La Divina Providencia y la Señora Ministra de Medio Ambiente y Vivienda

Acabamos de saber que el equipo de gobierno está en Providencia inaugurando la ampliación del aeropuerto. Usted sabía que el aeropuerto El Embrujo se construyó sobre un manglar de un Parque Nacional. Sabía que en el movimiento de arena se sedimentaron por completo las lagunas de este, en donde se criaban cientos de peces y criaturas vitales para el equilibrio de los ecosistemas marinos. Sabía que estas lagunas antes tenían de 2 a 4 metros de profundidad y hoy no pasan de 50 centímetros con la marea alta; para colmo los huevos de las pocas especies que aún llegan, se entierran en el fango y mueren por falta de oxígeno. Por favor le rogamos que cuide mucho la obra de ampliación y no afecten más este manglar.
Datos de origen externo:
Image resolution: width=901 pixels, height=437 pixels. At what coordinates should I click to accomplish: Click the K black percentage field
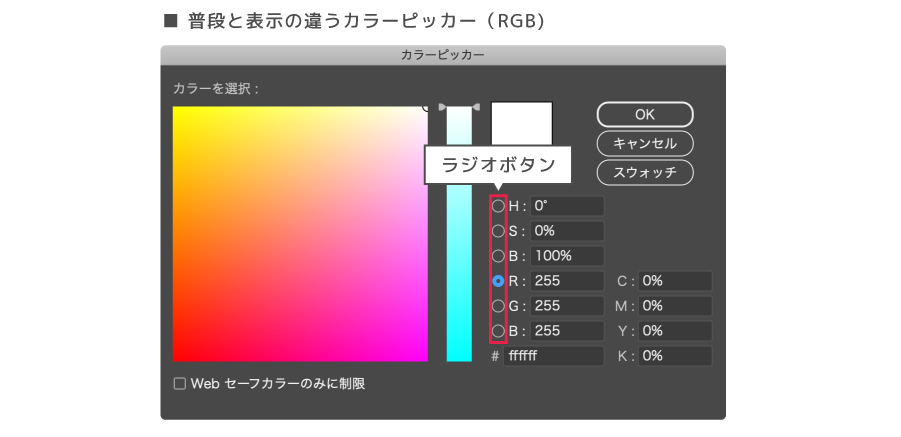coord(675,356)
Providencia es una muestra muy representativa de lo que ocurre con la situación ambiental en Colombia. En las crónicas antiguas de Agustín Codazzi, quien vivió en la isla varios meses, se describen los hermosos arroyos de la isla que bajaban de la montaña con generosas aguas cristalinas. Hoy no quedan más que algunos chorritos sucios que solo bajan en invierno, ya que en verano desaparecen. Si con cualquier veranito la isla se queda sin agua dulce, de dónde va a salir agua para los turistas adicionales que van a llegar. Si la experiencia de San Andrés con la sobrepoblación ha sido funesta, por qué se busca que pase lo mismo con la ya muy deteriorada Providencia. Hemos pasado ahí temporadas muy largas y nos ha tocado ver que las basuras se queden sin recoger por varias semanas; ¿cómo van a soportar la basura adicional que genera este turismo de pilas de transistor, tarrito de salchicha y vasito desechable con un basurero mal planificado que escurre directamente al mar? Señora Ministra, a pocos kilómetros de la isla, en aguas nuestras, los barcos hondureños tienden sus trampas ilegales para cazar langosta y llevan buzos artesanales a arrasar con el caracol y el pescado. A su vez los isleños cada vez pescan más con tanques y arpón lo que se constituye como una práctica totalmente destructiva y prohibida en todo el mundo, ya que el buzo escoge y mata los ejemplares adultos más importantes para el equilibrio de las especies.

En Providencia hay oficina de Parques Nacionales con algunos apóstoles sin ninguna autoridad ni recurso. Existe Coralina que al igual que casi todas las corporaciones autónomas es foco de corrupción e ineficiencia comprobada. Está el Ministerio del Medio Ambiente que por sus resultados ausentes, se ve que poco o nada hace. Burocracia y medio ambiente a veces son como el agua y el aceite.

Puede que visto a corto plazo el gran aeropuerto le traiga cierta prosperidad a la isla, pero está probado en el mundo entero, que el turismo desaparece con la desaparición de la riqueza natural, o peor aún, queda un turismo barato, que hace basura, no consume y acaba con todo a su paso.

Señora Ministra, hágalo por la divina Providencia y se ganará el cielo.